2017 is a critical year for Europe. The outcomes of the many local and national elections in the member states of the European Union (EU) will define the future political and economic structure of Europe. But why is this union of 28 countries so important, and what are the implications for you should it disintegrate?

To start, let’s review some EU history, discuss its current state of affairs, and consider what the future may hold. Finally, we’ll explore how what happens abroad could affect your portfolios.

Creation of the euro: Prelude to the current state of instability?
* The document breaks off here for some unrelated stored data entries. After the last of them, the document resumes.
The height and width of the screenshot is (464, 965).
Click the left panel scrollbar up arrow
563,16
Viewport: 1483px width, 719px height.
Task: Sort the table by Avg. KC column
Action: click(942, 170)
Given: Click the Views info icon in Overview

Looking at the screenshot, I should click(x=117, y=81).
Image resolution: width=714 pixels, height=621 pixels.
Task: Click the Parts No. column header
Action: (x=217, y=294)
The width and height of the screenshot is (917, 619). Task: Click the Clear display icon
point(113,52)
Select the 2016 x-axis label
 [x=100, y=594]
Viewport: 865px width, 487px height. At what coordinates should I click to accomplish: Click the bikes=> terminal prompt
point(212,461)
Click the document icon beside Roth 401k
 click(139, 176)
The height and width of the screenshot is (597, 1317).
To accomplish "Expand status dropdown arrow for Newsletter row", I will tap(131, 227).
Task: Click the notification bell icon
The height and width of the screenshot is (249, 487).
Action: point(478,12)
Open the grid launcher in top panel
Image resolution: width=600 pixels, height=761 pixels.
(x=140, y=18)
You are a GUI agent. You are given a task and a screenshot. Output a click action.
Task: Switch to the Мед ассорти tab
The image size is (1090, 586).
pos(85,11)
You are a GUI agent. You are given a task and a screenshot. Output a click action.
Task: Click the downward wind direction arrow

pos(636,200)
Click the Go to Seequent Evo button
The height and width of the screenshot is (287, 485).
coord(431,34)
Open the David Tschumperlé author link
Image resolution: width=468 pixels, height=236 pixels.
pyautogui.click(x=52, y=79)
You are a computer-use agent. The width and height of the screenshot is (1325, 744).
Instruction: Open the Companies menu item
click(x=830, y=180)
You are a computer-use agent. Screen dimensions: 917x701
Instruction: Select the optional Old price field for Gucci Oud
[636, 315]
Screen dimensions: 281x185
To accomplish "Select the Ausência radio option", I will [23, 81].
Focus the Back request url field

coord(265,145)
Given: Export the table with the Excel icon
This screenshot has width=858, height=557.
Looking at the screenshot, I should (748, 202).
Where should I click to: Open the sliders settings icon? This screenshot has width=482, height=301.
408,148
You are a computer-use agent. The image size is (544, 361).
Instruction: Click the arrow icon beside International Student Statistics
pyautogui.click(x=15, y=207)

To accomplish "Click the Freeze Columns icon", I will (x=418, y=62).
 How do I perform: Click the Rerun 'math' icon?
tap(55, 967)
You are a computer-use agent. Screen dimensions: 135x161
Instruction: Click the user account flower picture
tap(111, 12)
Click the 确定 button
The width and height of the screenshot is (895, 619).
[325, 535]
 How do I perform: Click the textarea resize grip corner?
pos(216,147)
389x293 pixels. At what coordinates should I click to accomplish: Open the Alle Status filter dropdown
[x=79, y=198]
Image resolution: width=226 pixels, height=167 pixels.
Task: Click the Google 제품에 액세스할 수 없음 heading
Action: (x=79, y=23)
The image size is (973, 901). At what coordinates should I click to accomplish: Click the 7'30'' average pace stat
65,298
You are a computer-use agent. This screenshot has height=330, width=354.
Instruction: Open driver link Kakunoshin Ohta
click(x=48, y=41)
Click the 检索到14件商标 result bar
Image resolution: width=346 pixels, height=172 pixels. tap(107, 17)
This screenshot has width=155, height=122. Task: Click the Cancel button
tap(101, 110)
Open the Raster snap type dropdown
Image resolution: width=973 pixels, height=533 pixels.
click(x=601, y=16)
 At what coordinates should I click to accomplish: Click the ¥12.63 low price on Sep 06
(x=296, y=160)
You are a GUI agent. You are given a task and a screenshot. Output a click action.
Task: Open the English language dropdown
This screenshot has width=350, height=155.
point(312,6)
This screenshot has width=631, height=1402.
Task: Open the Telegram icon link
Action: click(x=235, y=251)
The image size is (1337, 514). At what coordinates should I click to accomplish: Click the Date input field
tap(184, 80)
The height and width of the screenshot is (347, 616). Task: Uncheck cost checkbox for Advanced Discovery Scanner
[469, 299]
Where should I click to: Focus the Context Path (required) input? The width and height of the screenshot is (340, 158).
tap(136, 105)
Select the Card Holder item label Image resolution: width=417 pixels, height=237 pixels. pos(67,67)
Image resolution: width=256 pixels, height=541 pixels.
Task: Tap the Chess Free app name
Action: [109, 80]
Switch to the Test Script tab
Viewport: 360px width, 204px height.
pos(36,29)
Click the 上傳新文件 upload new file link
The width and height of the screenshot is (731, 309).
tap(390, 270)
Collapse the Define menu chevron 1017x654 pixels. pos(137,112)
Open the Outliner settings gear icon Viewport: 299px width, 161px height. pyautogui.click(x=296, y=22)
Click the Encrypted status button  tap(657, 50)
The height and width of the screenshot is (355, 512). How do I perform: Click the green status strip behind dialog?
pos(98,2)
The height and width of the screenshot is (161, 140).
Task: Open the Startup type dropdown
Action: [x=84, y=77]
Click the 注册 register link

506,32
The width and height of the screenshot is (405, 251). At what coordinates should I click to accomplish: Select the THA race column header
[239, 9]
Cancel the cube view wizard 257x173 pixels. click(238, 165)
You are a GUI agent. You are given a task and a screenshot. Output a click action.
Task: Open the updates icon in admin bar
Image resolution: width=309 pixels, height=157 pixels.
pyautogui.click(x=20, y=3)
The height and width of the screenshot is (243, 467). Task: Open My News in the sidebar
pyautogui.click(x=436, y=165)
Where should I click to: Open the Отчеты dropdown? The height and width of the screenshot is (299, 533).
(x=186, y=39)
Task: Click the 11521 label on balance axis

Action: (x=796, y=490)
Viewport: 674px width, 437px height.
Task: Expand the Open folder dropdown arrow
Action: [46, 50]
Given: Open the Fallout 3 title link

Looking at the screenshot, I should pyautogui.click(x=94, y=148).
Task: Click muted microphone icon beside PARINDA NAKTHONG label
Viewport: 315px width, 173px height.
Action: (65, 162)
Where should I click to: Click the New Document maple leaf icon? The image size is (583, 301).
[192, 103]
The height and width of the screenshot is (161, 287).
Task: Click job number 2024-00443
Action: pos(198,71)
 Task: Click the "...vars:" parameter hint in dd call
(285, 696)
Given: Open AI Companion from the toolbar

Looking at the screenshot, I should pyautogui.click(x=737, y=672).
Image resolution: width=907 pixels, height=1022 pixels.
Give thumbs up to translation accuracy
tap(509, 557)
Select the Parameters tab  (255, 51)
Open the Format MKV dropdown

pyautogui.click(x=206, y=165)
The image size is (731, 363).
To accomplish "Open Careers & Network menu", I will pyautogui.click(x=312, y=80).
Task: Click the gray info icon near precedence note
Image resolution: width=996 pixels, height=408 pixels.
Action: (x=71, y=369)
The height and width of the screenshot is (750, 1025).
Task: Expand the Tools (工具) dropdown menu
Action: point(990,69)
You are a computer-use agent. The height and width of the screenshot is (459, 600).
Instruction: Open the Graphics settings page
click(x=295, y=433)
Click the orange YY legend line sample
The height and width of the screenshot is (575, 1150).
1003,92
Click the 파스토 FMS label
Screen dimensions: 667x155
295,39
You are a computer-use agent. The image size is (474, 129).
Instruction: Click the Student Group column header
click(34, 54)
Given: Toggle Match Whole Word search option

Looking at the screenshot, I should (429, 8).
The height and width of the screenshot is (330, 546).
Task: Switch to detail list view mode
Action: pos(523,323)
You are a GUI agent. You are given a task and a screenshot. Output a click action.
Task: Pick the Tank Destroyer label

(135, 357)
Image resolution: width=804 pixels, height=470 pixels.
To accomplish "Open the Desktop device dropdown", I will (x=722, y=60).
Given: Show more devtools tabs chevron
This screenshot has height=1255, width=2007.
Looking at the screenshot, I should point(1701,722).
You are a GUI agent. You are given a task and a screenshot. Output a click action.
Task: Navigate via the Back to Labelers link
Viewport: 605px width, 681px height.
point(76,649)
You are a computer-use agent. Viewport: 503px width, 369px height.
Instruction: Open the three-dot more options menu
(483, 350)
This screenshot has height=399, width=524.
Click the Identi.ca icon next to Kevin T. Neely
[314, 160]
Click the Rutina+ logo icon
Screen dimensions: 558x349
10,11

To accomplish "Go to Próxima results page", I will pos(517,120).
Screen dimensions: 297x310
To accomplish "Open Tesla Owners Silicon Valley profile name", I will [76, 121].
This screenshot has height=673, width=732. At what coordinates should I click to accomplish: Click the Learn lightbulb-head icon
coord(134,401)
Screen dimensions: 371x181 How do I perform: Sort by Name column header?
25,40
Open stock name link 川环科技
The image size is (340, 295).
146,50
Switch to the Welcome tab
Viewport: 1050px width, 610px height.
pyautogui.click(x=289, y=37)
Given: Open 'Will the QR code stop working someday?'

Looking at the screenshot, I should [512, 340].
On January 1, 1999, 11 EU member states adopted a single currency—the euro—as their medium for exchange. As of this writing, 19 European nations use the currency, making them part of a “eurozone.” The commitment to a single currency was expected to push toward a stronger monetary, fiscal, and, eventually, political marriage—a “United States of Europe,” if you will. 

At the outset, the European Central Bank (ECB)—the watchdog of eurozone nations—needed to devise a unified monetary policy for members with divergent economic, social, and political circumstances. To do so, it set a compromise interest rate: between the low rates appropriate for slow-growing economies (e.g., France, Germany, Austria) and the higher rates demanded by lenders to fast-growing countries on the EU periphery (e.g., Ireland, Greece, Spain). This compromise interest rate had two effects: It incentivized the periphery to borrow more in order to fund growth and deficits, but it also promoted capital flow from the financial institutions of core members to the periphery as they overextended in search of yield.

Although capital flows from the core led to overheated markets on the periphery, investors were comforted by the fact that the monetary union had made each member “too connected to fail.” Acknowledging the potential for moral hazard, however, the governing eurozone bodies declared that there would be no bailouts. Despite this, however, bailout expectations remained strong.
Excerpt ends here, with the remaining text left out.